Then, when I looked at the image later, it was a big let down, and nothing at all like I remembered it. It was even worse back in the era of having to develop film and wait weeks for the pictures to arrive.
I used to carry a big bulky 35mm camera with me wherever I went. It was heavy to lug around an airport, or take to an interview, and I only wound up taking a handful of pictures. So, when cell phones started including high-definition cameras, I ditched the camera. But, even then, the smartphone images never really captured what I had seen in my mind.
In this article, blogger Zat Rana, reveals his frustration with trying to capture travel images while delving into a broader topic regarding the real reason for travel.
From the bloggers at Medium:
A couple of years ago, I decided to stop taking photographs. I’ve never been one to hold on to physical possessions. It only felt right, then, that I rid myself the escape of digital ones, too.
Our memories are both the most prominent and the most subtle manifestations of our mind. They are the bedrock that we build our identity on. Sometimes, they are as clear as day, bringing back thoughts and smells and sounds with the slightest provocation.

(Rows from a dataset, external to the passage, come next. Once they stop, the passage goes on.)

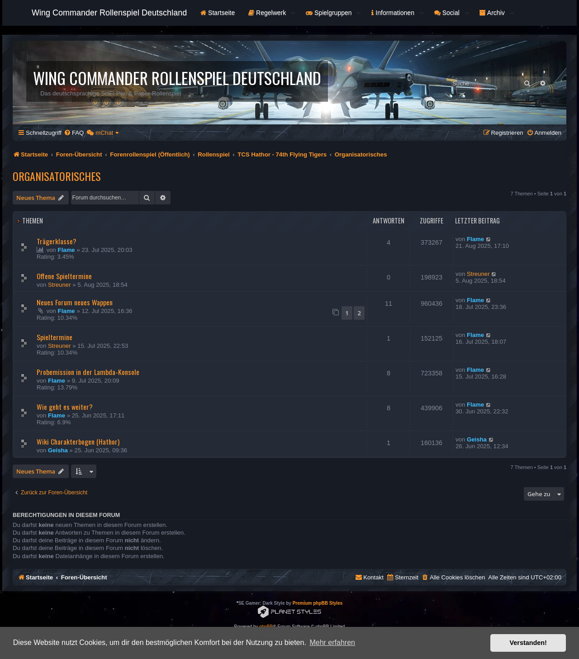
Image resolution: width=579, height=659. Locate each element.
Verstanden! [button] (528, 642)
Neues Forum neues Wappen (75, 302)
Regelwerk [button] (271, 12)
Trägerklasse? (56, 241)
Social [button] (451, 12)
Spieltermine (54, 337)
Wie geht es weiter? (65, 406)
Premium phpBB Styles (318, 603)
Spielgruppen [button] (333, 12)
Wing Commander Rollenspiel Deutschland (109, 12)
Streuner (59, 284)
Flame (66, 250)
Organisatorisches (57, 176)
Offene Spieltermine (64, 275)
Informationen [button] (397, 12)
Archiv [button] (496, 12)
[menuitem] (74, 132)
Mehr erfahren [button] (332, 642)
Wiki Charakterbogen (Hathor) (78, 441)
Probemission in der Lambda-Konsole (88, 371)
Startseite (217, 12)
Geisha (58, 450)
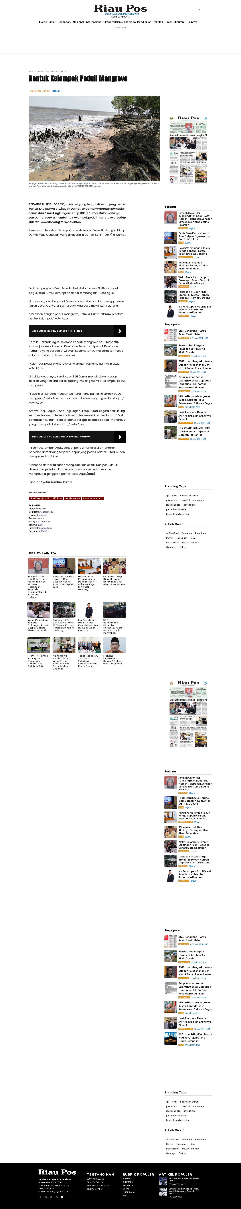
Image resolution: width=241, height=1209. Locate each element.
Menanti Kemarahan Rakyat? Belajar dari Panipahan (112, 659)
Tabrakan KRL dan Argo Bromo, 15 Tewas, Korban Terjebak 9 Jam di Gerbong (64, 625)
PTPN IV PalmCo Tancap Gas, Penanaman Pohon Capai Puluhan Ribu (38, 660)
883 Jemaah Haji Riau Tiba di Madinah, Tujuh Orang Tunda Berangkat (195, 1037)
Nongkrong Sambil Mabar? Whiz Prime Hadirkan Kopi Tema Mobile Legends (62, 662)
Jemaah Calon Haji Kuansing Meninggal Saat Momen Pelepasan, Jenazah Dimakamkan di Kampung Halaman (37, 586)
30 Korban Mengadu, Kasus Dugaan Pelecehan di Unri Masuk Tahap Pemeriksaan (195, 365)
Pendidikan (184, 316)
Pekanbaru (61, 71)
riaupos (42, 515)
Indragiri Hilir (185, 257)
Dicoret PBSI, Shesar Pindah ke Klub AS (183, 1179)
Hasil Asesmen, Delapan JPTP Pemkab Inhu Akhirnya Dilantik (194, 415)
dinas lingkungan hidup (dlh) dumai (46, 498)
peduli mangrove (72, 498)
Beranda (34, 71)
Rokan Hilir (184, 356)
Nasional (183, 228)
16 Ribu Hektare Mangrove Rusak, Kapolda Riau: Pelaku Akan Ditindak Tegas (195, 400)
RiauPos (45, 531)
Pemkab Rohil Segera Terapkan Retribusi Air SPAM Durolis (191, 349)
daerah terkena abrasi (93, 498)
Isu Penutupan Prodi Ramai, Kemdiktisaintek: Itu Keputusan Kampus (88, 625)
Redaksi (56, 90)
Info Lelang (184, 391)
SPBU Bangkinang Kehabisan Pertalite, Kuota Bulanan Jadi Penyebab (112, 626)
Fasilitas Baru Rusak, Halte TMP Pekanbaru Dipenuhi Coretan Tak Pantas (194, 431)
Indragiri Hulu (185, 423)
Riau (181, 243)
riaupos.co (45, 521)
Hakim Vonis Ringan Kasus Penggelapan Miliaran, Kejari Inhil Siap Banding (87, 583)
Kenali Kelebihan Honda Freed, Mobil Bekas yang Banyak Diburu (183, 1191)
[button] (199, 10)
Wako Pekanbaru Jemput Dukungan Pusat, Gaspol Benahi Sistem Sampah (38, 625)
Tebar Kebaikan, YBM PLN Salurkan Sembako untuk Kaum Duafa (88, 660)
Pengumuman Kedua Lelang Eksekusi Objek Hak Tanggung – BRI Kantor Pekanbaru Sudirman (194, 382)
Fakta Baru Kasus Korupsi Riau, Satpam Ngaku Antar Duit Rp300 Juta (64, 581)
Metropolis (47, 71)
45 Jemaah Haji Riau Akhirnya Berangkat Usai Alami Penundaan (114, 580)
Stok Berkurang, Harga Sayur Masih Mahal (192, 332)
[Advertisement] (77, 262)
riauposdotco (45, 528)
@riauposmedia (45, 512)
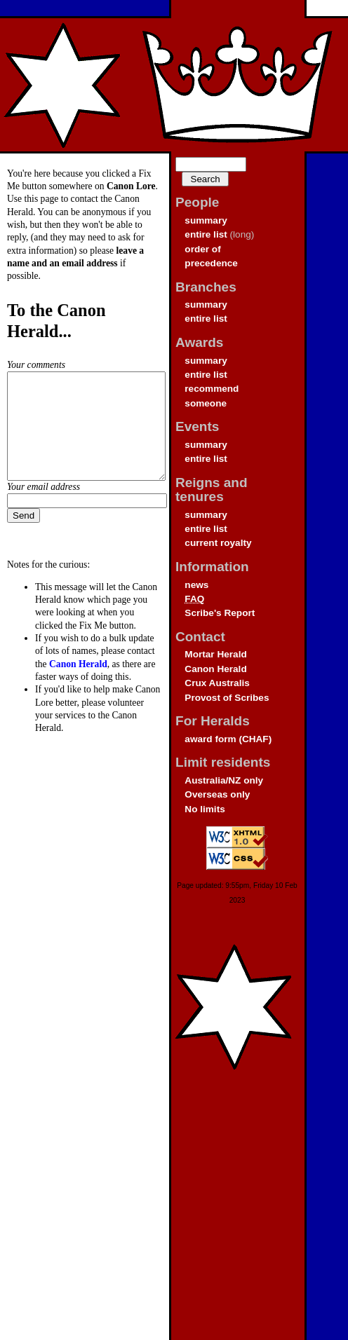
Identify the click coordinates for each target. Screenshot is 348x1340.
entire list (206, 234)
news (196, 585)
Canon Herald (215, 669)
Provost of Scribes (227, 697)
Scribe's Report (220, 613)
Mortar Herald (215, 654)
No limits (205, 809)
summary (206, 220)
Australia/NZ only (224, 780)
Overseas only (217, 794)
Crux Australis (217, 683)
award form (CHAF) (228, 739)
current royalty (218, 543)
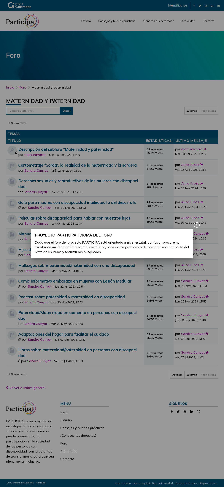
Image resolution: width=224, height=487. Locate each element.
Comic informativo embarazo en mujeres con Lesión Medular (74, 280)
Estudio (86, 21)
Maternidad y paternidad (45, 101)
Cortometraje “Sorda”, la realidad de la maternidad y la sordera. (77, 165)
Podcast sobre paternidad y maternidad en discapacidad (71, 296)
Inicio (10, 87)
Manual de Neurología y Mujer (46, 233)
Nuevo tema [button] (17, 123)
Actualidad (188, 21)
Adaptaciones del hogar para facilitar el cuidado (63, 334)
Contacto (209, 21)
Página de (208, 110)
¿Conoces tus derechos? (158, 21)
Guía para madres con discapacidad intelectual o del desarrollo (77, 202)
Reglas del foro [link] (208, 483)
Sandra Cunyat (36, 170)
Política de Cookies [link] (186, 483)
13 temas (192, 110)
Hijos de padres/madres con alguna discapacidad (64, 249)
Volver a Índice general (25, 388)
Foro (63, 443)
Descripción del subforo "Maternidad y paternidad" (66, 149)
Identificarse (177, 5)
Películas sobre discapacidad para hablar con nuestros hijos (74, 217)
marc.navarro (34, 154)
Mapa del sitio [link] (123, 483)
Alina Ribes (190, 165)
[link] (194, 6)
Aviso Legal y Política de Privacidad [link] (153, 483)
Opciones (177, 374)
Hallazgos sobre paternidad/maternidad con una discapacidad (76, 265)
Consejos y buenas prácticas (116, 21)
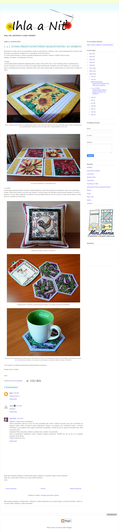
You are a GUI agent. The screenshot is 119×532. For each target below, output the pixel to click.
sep (92, 97)
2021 (91, 59)
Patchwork (90, 180)
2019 (91, 65)
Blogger (69, 527)
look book (19, 360)
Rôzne (89, 190)
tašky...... (90, 200)
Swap (89, 193)
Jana (11, 406)
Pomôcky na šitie (92, 184)
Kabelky (89, 167)
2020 (91, 62)
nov (92, 79)
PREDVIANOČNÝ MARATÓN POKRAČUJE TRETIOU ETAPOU (100, 83)
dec (92, 76)
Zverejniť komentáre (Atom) (50, 495)
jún (92, 103)
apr (92, 109)
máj (92, 106)
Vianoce (89, 203)
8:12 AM (19, 406)
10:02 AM (20, 418)
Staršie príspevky (75, 488)
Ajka (11, 393)
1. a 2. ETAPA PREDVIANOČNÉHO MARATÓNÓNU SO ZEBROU (99, 91)
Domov (43, 488)
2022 (91, 56)
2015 (91, 74)
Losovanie (90, 174)
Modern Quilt (91, 177)
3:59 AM (16, 393)
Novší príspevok (11, 488)
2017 (91, 68)
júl (92, 100)
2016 (91, 71)
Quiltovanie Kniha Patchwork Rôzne (99, 187)
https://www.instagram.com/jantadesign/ (100, 45)
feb (92, 115)
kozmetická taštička (93, 171)
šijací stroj (90, 197)
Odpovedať (13, 399)
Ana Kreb (12, 418)
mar (92, 112)
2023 (91, 54)
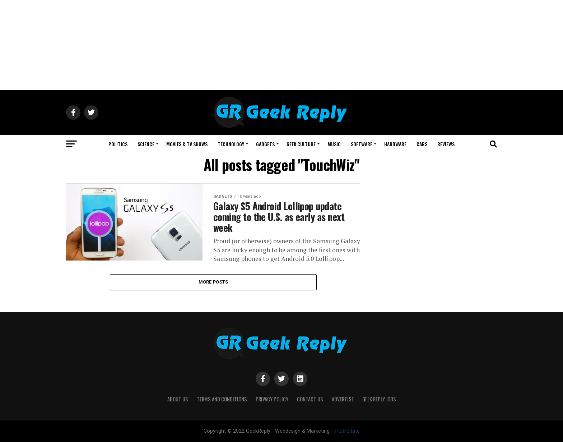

Other times, even the most vivid of signs can’t seem to remind us of what we are looking for. The only consistent thing about them, it seems, is that they are inconsistent.
I don’t miss taking photographs. While, yes, the decision was first made because I felt like I was cheating myself out of pure, unadulterated presence in every great moment, I now realize that there was another benefit: My memories of my travels are no longer dominated by loose connotations associated with frozen images; instead, the highlight reel plays itself.
What I remember from each trip is what actually meant the most in each moment, not what I artificially captured and then reflected on.